Assignment » Take the lines below between the one holding "Житомир (143, 2407)" and the one holding "Смоліне (648, 2483)", inclusive, and copy them exactly. Add nothing.

Dataset extract »
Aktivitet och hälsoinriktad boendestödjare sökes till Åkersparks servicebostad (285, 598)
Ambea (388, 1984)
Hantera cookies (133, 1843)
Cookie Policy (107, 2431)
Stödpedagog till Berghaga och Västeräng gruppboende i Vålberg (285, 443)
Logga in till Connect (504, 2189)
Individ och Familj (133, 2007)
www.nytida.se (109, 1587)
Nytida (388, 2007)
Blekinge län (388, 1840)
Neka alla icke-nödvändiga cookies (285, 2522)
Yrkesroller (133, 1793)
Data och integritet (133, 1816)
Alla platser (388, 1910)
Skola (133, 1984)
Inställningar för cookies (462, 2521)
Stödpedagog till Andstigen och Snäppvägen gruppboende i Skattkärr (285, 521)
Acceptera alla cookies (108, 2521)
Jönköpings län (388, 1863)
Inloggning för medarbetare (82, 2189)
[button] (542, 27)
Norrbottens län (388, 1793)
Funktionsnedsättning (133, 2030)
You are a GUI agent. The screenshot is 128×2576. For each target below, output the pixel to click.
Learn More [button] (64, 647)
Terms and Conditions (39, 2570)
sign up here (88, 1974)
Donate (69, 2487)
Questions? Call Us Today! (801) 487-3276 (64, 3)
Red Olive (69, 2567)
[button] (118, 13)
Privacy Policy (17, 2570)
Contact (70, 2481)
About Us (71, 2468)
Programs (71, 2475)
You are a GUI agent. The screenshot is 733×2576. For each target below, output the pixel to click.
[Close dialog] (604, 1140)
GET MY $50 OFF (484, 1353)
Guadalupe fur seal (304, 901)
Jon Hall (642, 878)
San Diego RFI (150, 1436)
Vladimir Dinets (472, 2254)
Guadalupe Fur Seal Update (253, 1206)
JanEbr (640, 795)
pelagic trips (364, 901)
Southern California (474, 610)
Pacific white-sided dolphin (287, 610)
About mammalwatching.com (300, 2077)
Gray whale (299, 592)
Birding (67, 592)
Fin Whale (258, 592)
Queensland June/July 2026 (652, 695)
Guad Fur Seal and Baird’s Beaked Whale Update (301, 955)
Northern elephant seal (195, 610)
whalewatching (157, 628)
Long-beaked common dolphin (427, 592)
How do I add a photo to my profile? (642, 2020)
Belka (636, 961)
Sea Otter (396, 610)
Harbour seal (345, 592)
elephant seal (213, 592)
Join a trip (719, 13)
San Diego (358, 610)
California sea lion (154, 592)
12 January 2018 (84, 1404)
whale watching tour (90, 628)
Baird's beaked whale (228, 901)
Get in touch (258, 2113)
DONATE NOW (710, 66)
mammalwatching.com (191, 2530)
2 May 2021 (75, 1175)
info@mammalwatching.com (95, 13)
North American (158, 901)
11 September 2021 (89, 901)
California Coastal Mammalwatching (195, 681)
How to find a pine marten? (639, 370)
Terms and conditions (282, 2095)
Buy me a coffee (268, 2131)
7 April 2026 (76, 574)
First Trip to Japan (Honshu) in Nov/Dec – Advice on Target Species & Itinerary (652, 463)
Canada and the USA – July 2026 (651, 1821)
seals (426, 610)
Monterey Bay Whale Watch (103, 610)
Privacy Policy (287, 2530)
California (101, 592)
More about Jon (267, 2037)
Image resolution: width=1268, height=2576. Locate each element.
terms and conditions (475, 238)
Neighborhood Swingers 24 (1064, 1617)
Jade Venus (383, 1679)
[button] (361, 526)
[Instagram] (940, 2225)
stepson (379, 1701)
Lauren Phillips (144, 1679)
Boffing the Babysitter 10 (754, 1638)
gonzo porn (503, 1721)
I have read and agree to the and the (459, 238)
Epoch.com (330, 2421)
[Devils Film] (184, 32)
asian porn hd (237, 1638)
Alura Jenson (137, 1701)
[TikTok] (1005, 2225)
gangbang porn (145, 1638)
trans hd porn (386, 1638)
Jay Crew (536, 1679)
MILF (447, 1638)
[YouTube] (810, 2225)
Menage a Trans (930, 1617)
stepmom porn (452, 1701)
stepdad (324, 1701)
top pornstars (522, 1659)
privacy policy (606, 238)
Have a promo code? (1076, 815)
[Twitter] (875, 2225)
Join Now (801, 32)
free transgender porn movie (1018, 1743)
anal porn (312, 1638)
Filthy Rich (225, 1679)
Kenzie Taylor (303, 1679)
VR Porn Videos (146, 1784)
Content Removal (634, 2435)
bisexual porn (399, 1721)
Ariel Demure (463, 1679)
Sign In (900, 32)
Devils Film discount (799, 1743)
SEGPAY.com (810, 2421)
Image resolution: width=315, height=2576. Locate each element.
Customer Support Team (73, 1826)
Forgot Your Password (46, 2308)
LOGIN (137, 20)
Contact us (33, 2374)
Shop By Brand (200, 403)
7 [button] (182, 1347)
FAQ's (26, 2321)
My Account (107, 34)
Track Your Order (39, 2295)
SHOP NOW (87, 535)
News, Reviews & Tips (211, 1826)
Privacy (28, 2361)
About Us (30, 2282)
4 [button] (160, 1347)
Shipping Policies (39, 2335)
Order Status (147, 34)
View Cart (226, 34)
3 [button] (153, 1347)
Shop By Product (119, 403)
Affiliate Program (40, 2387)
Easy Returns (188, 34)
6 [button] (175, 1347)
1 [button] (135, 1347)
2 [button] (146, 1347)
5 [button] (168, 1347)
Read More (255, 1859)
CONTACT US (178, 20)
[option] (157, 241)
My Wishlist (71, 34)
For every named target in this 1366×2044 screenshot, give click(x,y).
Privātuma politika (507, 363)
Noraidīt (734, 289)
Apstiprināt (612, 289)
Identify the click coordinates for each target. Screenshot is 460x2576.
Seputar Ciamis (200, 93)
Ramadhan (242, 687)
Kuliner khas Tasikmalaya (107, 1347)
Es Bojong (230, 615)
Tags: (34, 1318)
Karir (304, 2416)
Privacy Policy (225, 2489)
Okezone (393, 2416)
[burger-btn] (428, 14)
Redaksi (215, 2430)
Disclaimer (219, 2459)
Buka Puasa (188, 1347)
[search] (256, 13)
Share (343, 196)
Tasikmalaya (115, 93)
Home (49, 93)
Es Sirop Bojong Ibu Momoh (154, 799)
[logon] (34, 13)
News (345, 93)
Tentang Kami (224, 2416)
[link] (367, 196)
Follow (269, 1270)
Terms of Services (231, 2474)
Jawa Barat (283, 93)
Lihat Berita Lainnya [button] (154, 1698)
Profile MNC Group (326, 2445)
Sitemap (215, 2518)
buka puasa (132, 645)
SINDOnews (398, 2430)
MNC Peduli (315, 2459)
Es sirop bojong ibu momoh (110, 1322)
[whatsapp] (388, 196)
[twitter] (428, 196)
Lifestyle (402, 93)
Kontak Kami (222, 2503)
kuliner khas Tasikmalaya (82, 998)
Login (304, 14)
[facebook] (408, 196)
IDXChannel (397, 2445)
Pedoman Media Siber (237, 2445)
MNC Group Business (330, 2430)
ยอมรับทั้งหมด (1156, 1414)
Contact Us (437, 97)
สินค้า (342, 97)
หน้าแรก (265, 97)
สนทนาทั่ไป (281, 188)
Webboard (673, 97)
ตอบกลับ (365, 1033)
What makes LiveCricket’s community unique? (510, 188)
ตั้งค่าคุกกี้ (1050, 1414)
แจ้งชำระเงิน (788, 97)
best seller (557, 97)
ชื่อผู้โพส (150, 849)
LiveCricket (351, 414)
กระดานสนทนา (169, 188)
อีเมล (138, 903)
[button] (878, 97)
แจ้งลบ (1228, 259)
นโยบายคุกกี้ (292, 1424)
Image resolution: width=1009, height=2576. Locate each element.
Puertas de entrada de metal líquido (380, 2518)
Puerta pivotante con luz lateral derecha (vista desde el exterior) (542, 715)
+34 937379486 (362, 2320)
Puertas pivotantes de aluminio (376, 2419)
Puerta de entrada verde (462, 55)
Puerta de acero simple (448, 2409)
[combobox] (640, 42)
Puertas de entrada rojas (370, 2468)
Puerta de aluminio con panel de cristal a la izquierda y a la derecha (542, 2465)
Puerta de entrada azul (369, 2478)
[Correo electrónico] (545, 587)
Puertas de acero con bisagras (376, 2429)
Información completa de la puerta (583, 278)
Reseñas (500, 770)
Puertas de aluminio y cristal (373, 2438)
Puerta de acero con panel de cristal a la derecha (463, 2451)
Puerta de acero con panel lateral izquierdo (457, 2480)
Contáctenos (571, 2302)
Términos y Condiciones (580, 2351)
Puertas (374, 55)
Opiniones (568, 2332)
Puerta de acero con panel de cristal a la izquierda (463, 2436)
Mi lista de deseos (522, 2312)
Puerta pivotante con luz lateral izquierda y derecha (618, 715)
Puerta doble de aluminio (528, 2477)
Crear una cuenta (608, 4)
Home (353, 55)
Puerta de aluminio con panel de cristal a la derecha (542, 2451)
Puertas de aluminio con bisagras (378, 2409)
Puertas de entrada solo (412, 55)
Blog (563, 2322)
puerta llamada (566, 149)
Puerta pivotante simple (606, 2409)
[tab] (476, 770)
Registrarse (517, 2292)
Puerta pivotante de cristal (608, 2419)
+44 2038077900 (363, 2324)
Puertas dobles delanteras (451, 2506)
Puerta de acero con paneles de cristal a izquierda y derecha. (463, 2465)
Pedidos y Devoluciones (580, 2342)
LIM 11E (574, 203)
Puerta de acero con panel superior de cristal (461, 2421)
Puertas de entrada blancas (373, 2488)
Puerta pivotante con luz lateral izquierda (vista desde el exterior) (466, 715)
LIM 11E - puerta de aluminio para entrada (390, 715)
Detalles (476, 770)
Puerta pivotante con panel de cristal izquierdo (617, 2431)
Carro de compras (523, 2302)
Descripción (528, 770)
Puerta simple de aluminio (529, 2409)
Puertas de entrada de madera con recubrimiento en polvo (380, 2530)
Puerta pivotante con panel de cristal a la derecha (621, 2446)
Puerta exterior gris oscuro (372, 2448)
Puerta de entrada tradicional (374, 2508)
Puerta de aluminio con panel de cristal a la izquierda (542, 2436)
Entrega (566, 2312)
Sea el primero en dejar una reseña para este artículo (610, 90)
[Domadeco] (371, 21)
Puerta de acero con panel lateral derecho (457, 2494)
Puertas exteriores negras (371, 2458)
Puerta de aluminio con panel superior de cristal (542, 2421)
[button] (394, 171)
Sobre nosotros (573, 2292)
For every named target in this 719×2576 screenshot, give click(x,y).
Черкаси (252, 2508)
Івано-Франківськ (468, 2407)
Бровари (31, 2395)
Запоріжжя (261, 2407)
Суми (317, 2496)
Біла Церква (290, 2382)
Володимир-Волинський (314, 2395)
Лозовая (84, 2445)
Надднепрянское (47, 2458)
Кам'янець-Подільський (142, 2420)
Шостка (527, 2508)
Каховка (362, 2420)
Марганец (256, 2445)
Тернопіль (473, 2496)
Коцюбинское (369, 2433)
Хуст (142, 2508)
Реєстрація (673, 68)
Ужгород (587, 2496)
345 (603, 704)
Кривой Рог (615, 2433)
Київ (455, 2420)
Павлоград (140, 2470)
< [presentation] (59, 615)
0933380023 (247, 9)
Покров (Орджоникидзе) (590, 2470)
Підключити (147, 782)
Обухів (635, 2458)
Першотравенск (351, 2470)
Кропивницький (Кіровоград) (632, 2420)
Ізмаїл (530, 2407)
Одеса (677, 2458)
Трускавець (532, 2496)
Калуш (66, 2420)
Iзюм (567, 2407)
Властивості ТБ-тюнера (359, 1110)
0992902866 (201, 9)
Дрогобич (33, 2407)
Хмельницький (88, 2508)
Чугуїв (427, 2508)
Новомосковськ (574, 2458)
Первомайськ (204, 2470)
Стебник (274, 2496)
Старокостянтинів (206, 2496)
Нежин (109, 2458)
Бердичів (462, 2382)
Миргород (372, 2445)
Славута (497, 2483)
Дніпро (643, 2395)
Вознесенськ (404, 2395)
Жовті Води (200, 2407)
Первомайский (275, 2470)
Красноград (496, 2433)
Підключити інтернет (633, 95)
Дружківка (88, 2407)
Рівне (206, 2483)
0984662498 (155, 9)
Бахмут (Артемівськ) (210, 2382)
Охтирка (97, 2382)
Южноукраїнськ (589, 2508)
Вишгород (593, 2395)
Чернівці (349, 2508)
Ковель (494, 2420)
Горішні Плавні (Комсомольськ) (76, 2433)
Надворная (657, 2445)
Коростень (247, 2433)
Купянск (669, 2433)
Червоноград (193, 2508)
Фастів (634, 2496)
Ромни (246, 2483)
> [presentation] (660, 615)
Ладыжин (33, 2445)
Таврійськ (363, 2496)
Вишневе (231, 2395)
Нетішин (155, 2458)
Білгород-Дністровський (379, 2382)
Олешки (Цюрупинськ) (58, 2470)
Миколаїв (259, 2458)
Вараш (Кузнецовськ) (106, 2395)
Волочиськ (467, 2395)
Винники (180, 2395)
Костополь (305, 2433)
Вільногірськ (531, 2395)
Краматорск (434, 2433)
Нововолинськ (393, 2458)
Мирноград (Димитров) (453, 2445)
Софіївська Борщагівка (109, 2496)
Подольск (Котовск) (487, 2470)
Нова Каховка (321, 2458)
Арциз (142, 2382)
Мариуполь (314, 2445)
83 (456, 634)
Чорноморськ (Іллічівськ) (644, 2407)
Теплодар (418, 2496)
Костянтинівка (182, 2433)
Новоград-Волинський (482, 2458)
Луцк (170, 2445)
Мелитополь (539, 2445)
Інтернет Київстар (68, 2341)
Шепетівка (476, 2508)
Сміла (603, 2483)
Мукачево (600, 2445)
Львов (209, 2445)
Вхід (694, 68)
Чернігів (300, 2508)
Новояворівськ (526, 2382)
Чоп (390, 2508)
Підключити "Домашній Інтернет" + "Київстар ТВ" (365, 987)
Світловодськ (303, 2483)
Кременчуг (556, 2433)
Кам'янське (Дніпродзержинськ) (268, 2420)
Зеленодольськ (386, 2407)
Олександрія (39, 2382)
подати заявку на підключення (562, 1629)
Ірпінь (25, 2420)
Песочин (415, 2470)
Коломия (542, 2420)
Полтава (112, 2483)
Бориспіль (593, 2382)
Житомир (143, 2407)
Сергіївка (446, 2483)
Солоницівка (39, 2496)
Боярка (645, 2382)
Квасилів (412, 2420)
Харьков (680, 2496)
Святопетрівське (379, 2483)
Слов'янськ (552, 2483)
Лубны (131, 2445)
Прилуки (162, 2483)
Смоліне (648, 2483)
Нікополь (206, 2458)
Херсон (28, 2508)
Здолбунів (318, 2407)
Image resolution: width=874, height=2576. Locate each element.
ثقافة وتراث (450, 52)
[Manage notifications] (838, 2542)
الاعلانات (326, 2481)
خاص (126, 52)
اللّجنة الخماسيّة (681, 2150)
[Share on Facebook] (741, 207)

Answer »
Житомир (143, 2407)
Сергіївка (446, 2483)
Солоницівка (39, 2496)
Боярка (645, 2382)
Квасилів (412, 2420)
Харьков (680, 2496)
Святопетрівське (379, 2483)
Слов'янськ (552, 2483)
Лубны (131, 2445)
Прилуки (162, 2483)
Смоліне (648, 2483)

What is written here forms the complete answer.